Nach Stadionkatastrophe Indonesien will Spielstätte abreißen – U20-WM findet statt

Jakarta · Das Fußballstadion im indonesischen Malang, in dem bei einer Massenpanik 133 Menschen ums Leben gekommen waren, soll abgerissen werden. Alle anderen Stadien werden auf ihre Sicherheit überprüft. Derweil wird die U20-WM wie geplant in Indonesien stattfinden.

 Hinduistische Priester führen eine Reinigungszeremonie im Kanjuruhan-Stadion in Malang durch.

Hinduistische Priester führen eine Reinigungszeremonie im Kanjuruhan-Stadion in Malang durch.

Foto: dpa/Yudha Prabowo

Nach der Stadionkatastrophe mit 133 Toten in Indonesien soll das Kanjuruhan-Stadion in Malang abgerissen und anschließend wiederaufgebaut werden.
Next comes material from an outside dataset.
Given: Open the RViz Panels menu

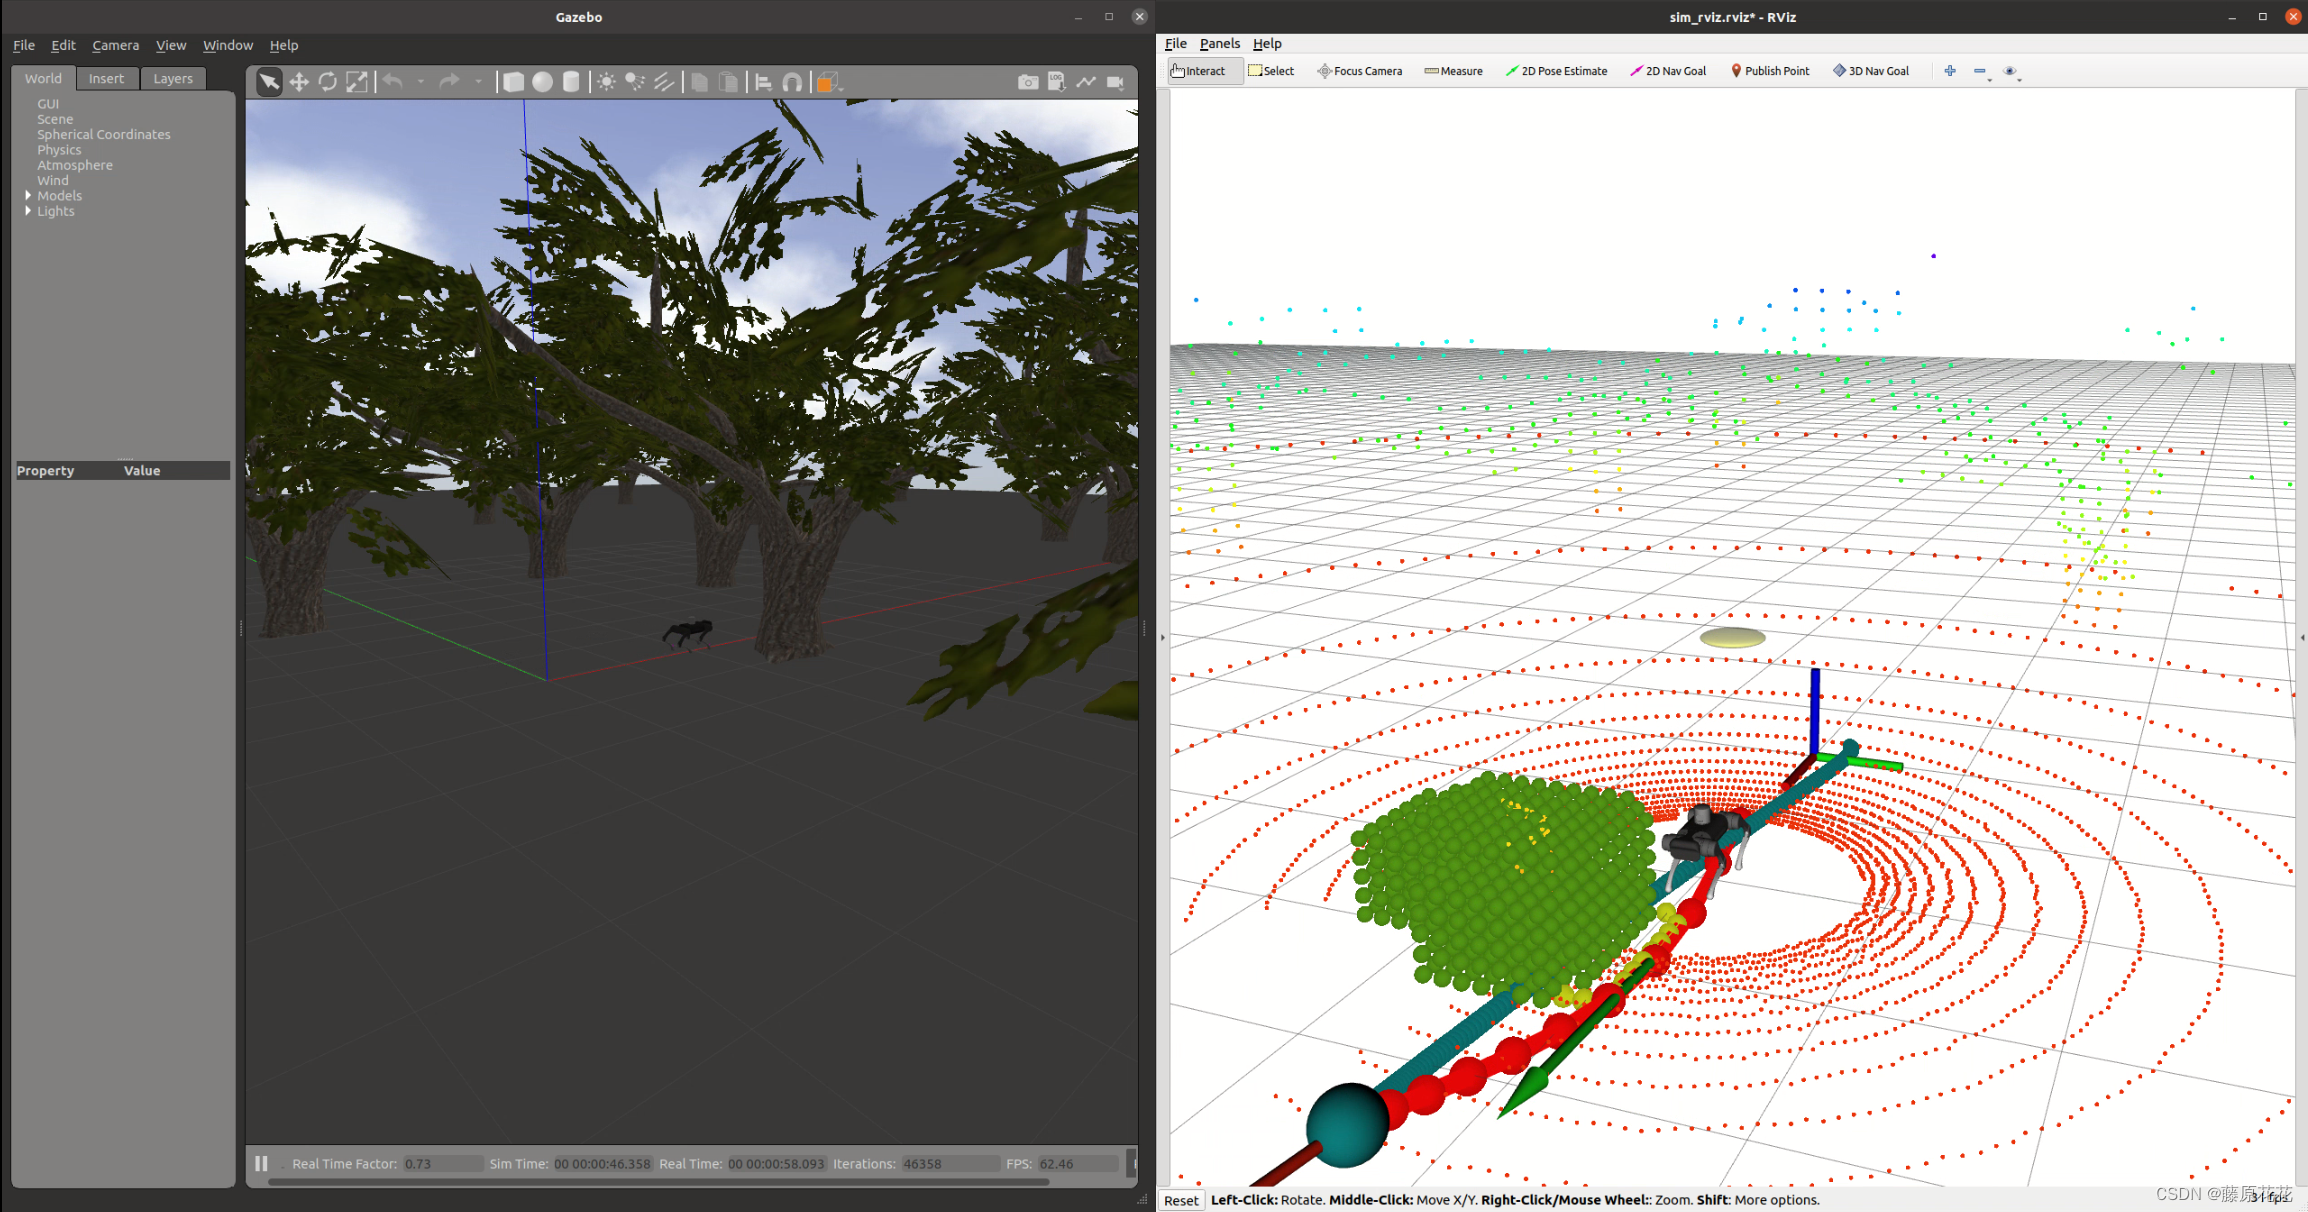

Das gab Staatspräsident Joko Widodo am Dienstag bekannt.

„Die Sicherheit von Spielern und Fans muss gewährleistet sein“, sagte 61-Jährige. Man habe sich mit der Fifa darauf verständigt, sich zukünftig nach den internationalen Sicherheitsstandards des Fußball-Weltverbandes zu richten. Im kommenden Jahr findet in Indonesien die U20-Weltmeisterschaft statt, daran ändert auch die Katastrophe nichts. Dafür brauche man zehn hochmoderne Stadien sowie reibungslose und nahtlose Betriebsabläufe, sagte Fifa-Präsident Gianni Infantino am Dienstag nach einem Treffen mit Widodo in Jakarta.

Infantino sicherte dem Land seine Unterstützung zu: „Wir werden den Fußball in diesem Land reformieren. Wir werden unsere Experten mitbringen, investieren und dafür sorgen, dass Indonesien auf der globalen Fußballbühne glänzt“, so der 52-Jährige.

Zu der Tragödie war es Anfang des Monats nach dem Ligaspiel zwischen Arema FC und Persebaya FC (2:3) im mit 42.000 Zuschauern ausverkauften Stadion gekommen. Als Folge von Ausschreitungen kam es zu gewaltsamen Auseinandersetzungen in und um die Arena. Unter den Toten befanden sich auch viele Kinder.

Vertreter der Fifa und der Asiatischen Fußballkonföderation (AFC) sind seit letzter Woche in Jakarta, um gemeinsam mit dem nationalen Fußballverband und der Regierung den Vorfall zu untersuchen. Präsident Widodo hat alle Fußballspiele bis zum Abschluss der Ermittlungen ausgesetzt und eine Sicherheitsüberprüfung aller Stadien angeordnet.